Was I the only stay-at-home-mom in the whole world? Hello? Is anyone there?
Turns out I wasn’t.
It also turns out that if I don’t get a little adult interaction each day the constant questions of my 3-year-old will drive me over the edge.
I need to know that other moms are out there are dealing with the same headaches that I am and I need to converse with them.
And so, as a result, I’m that creepy mom, lurking ever nearer to you at the park, trying to meet you in my super awkward way…and find out if you are home with the kids too…
Don’t be scared.
I just want to be your friend!
7. You have come to terms with not getting to shower–or even brushing your teeth–until 2pm.
Another reason I am a nap Nazi is that without nap time, no matter how much spit-up is down my back, play dough is under my nails and sand is in my hair I struggle to find a way to shower.
With kids, shower-time is not only not sacred, but it is also the most fascinating, magical, heartbreaking time of the day.
My 3 year old and almost 2 years old have decided that when mom showers they NEED to be in there with me…and so I have two options.
#1–have to try to clean me while holding the shower door shut as tightly as I can or
#2–try to manage two wet slippery (and very happy) toddlers in the shower with me.
Both of these options usually lead to me just skip the shower altogether.
And so I have learned to embrace my natural (un-showered) beauty–to love the greasy shine of my dirty hair, to take pride in the grass stains on my feet, and to wonder in awe at how long that spit on has been on my shoulder.
These are the war wounds of motherhood, and I take pride in them.
Again, there will be a day when showering will return to the am…it’s just not that day today.
8. You hoard and hide dark chocolate around the house.

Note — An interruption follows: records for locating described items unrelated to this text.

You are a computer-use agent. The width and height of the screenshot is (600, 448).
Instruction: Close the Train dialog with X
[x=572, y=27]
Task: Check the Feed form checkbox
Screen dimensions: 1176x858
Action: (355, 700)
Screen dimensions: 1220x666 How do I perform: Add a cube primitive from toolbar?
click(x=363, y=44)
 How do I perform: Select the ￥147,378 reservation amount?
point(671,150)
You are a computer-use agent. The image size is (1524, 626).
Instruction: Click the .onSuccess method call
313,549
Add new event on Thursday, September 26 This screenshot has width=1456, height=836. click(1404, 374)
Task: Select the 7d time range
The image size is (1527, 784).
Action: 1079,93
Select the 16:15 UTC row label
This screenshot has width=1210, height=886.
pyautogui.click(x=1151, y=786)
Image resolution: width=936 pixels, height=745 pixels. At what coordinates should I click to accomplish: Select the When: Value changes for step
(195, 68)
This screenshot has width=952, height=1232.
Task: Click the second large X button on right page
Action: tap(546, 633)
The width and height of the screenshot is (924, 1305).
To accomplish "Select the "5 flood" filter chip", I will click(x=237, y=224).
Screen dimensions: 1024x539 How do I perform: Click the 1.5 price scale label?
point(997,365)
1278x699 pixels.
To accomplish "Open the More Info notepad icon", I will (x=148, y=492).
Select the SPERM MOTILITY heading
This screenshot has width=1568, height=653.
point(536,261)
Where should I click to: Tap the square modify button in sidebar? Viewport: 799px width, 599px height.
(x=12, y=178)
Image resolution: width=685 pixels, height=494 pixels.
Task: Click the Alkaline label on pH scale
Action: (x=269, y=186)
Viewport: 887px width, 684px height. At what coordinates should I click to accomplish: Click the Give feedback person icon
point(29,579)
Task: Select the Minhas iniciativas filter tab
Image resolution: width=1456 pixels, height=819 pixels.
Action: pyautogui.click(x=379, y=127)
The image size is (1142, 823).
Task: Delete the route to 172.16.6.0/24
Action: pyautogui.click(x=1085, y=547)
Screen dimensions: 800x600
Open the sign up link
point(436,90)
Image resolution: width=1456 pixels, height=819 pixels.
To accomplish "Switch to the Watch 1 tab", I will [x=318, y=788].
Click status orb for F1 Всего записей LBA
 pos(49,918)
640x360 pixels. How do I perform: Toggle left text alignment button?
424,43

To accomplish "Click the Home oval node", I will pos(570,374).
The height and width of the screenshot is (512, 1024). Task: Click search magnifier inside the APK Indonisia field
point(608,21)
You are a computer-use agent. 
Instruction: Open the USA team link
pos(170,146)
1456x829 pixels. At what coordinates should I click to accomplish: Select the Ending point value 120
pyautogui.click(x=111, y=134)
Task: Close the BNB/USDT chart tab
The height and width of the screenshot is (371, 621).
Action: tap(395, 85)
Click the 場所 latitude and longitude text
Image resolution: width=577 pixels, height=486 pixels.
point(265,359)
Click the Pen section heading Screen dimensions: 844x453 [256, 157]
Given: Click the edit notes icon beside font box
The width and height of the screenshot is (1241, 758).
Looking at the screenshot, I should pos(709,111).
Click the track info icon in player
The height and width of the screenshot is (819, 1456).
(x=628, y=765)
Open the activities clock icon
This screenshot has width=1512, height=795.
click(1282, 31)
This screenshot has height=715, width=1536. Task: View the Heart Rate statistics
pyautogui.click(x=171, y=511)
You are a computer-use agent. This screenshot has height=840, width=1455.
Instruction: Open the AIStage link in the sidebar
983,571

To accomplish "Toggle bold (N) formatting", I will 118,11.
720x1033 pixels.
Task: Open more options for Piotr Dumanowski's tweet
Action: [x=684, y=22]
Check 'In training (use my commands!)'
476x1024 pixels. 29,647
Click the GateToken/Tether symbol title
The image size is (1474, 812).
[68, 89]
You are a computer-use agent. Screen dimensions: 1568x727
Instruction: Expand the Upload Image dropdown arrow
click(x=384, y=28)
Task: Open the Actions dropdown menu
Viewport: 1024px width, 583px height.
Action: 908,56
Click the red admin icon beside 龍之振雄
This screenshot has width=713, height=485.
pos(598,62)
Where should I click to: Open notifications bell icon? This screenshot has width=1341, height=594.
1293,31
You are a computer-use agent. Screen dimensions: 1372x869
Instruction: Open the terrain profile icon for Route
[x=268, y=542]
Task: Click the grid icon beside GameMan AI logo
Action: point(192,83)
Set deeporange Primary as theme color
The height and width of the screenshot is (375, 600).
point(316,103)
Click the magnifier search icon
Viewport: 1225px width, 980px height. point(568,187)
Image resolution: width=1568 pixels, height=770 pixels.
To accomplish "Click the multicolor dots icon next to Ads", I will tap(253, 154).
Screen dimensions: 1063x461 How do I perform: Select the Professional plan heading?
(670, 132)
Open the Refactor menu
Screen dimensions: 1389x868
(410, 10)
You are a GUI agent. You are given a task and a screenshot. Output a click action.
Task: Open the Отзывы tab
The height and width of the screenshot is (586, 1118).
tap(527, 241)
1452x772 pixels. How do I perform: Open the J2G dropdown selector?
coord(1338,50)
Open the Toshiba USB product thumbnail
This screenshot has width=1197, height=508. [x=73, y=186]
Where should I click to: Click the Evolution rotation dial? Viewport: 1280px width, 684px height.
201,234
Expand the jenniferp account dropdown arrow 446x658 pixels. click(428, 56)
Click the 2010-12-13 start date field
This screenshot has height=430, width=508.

Sometimes the day just goes wrong.
There’s pee on the kitchen floor, an hour ago you only found time to get half-dressed and your 3 years old just locked your 3-month-old baby in his room, alone.
And so, after you break down a door in a fit of hysterical strength, sterilize the kitchen floor, nurse the baby and finally put on some pants you head outside, put the kids in the sandbox, and hold a sleeping baby while you cram chocolate in your mouth until you can smile again.
And you do smile again.
9. You love your kids and husband, but you know that being a mom is not enough.
And I have an Etsy shop.
Also, I try to be a photographer.
I like to stitch and stitch and stitch.
Being a mom is great, and I love it (almost all of the time) but I’m more than just a mom.
Being a mom is the greatest thing that I get to do each day, but everyone in my life would suffer horribly if being a mother was the only thing I got done each day.
10. You no longer respond, “Well, I used to teach/practice law/work in accounting but now I’m home”, when asked what you do. Now you say, “I work full time at home as a mom. It’s hard, but I love it”.
And let me tell you, this is work. When the kids were born I didn’t stop working. I started working.
And I do love it.
So, what do you think–do you agree with my list?
If you have any to add/amend let me know. If it’s great I just might have to expand the list!